[[ Extracted records, beginning ]]

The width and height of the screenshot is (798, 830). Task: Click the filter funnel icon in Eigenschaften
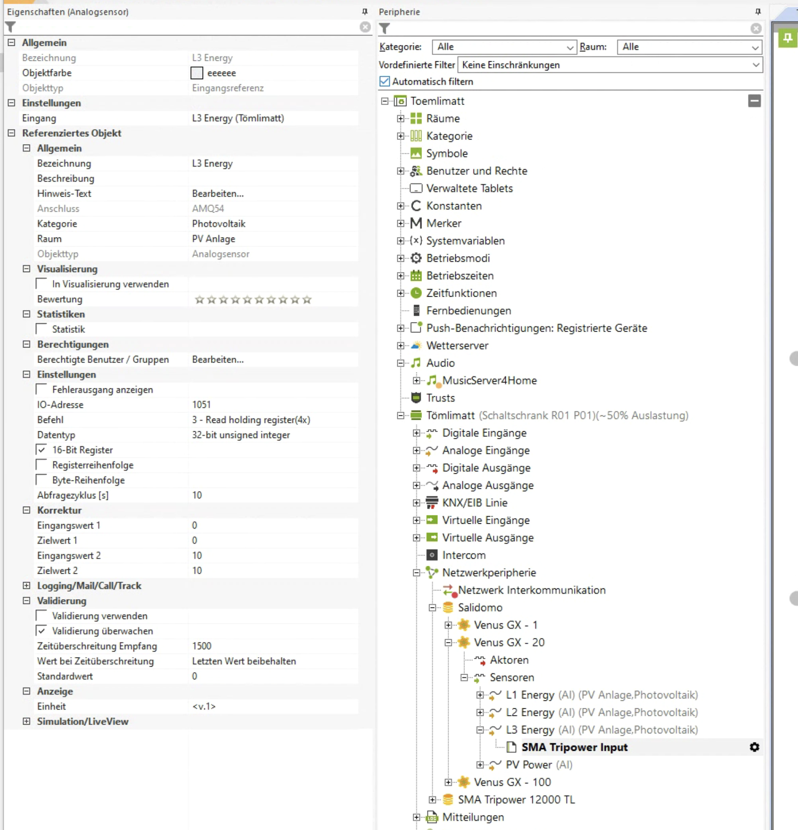(11, 28)
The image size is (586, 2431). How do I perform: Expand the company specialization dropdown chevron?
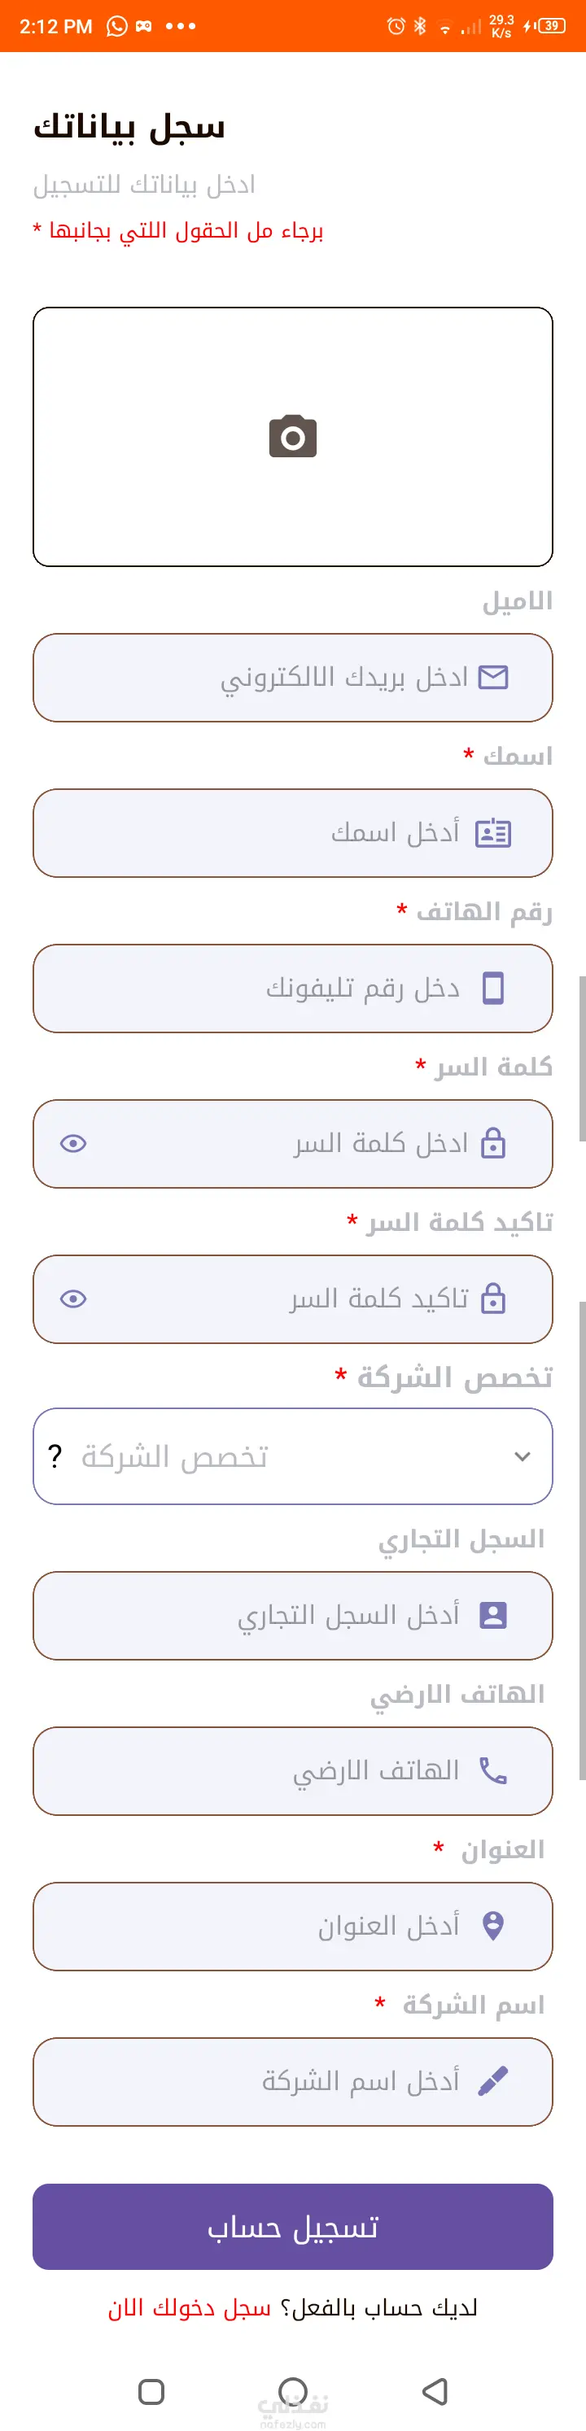tap(522, 1456)
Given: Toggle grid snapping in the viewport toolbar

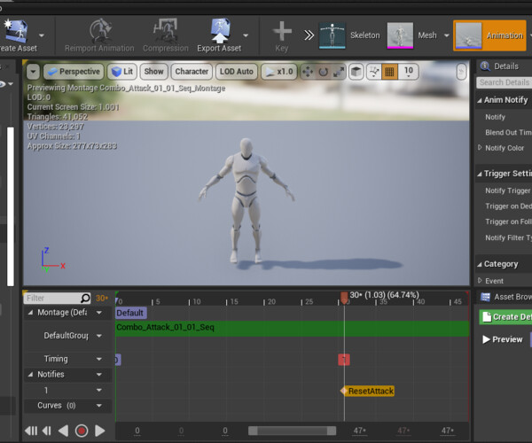Looking at the screenshot, I should tap(389, 71).
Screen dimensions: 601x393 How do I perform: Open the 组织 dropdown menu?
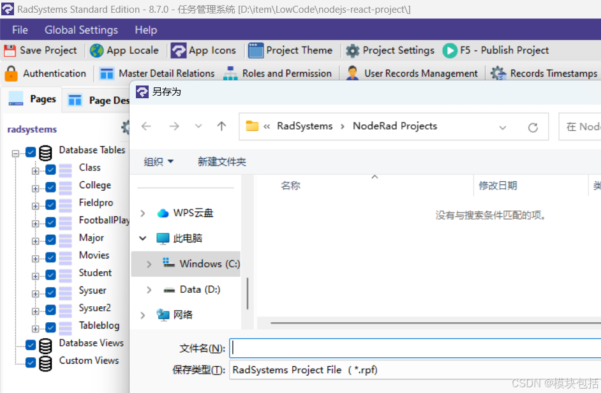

[[ Extracted records, end ]]

Exercise aim
Return the full listing above verbatim, please, but without its images.

Your solution
The width and height of the screenshot is (798, 830). Task: Click the filter funnel icon in Eigenschaften
(11, 28)
The image size is (586, 2431). How do I perform: Expand the company specialization dropdown chevron?
tap(522, 1456)
Given: Toggle grid snapping in the viewport toolbar

Looking at the screenshot, I should tap(389, 71).
Screen dimensions: 601x393 How do I perform: Open the 组织 dropdown menu?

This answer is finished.